We have the first tangible step toward a new MLS stadium from David Beckham and crew, as the group has closed on a $19 million purchase of Miami stadium land in the city’s Overtown area.
The six acres won’t be enough for the planned stadium (shown in a conceptual form in the rendering above), but the group is expecting to buy an additional 2.8 acres of land from Miami-Dade County. Under Florida law, the Beckham group must pay market value for the land — $9 million, or $3 million per acres, which is roughly what the group paid for the other six acres.
“We have the right site, the right ownership group, and a loyal base of fans counting down the days until our first match,” Beckham partner Marcelo Claure, the CEO of Sprint, said in a statement. “We’re all-in on Overtown, and we couldn’t be more excited about moving forward with plans to deliver the most responsible stadium in Miami history.”

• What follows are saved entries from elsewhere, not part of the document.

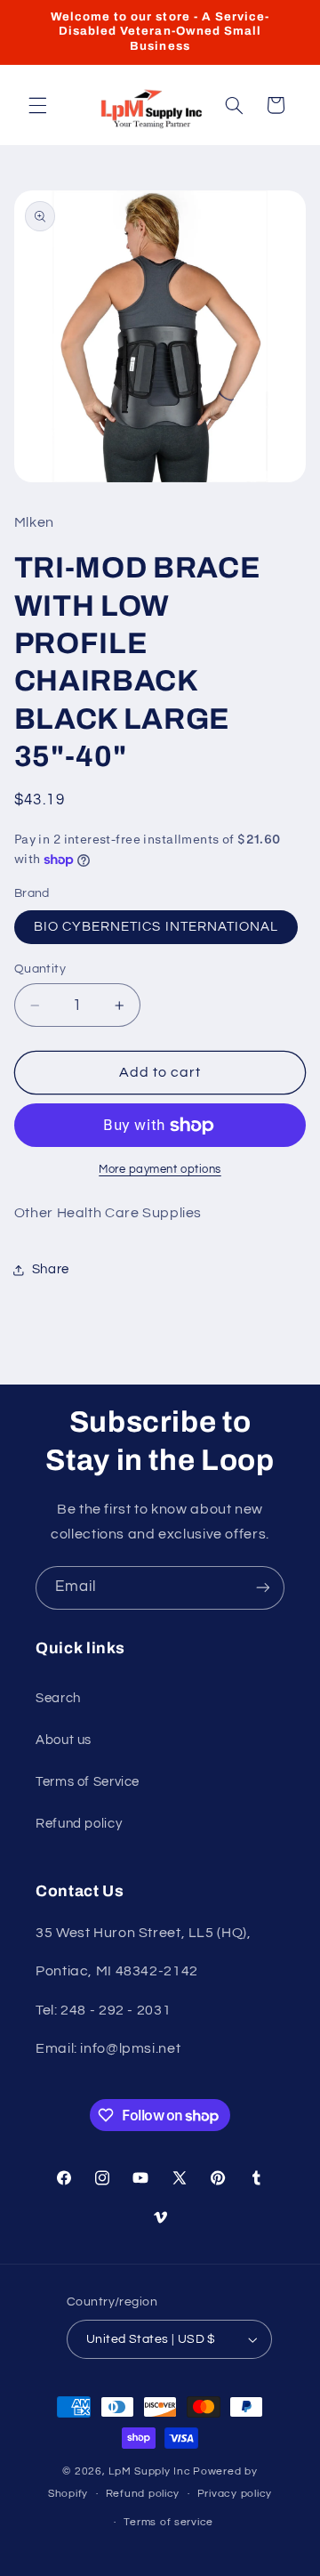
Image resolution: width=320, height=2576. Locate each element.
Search (58, 1698)
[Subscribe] (263, 1588)
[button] (37, 105)
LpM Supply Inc (149, 2471)
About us (64, 1740)
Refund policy (79, 1823)
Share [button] (50, 1269)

Beckham’s group envisions a 25,000-seat stadium, which would open for the 2018 season. Beckham has rights to a discounted MLS expansion franchise as part of a contract signed when he played for L.A. Galaxy. This will be an expensive undertaking: the group is paying market rates for the land, will pay full property taxes on the facility, and isn’t seeking any city subsidies. The only deviation from any regular land deal: the county is waiving the normal bidding process to sell 2.8 acres to the group.

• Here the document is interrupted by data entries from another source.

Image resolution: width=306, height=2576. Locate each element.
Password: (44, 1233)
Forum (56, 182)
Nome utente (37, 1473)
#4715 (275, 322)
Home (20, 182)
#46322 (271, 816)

The next step: receive full Miami-Dade County approval for the project, which is expected to generate some opposition. Mass transit does serve the site, but there’s no centralized parking, which means residents will need to put up with lots of street parking and traffic on game day. From the Miami Herald:
A top official in the Gimenez administration recently raised concern about the lack of parking in Beckham’s stadium plan, which relies on fans walking from a nearby Metrorail station and from thousands of parking spaces available at surface lots and garages within a half-mile radius. Beckham also must win support from the Miami City Commission, which must approve the actual stadium plans and the closing of Northwest Seventh Street to accommodate the venue’s two-block footprint.
A Gimenez spokesman said Thursday the negotiations with county officials remain on track, but declined to offer a timetable for when a deal could be ready for final approval by the 13-member county commission. “They’re working on it,” said Michael Hernández, Gimenez’s communications chief. “It’s just matter of it being done correctly, and getting it to the commission.”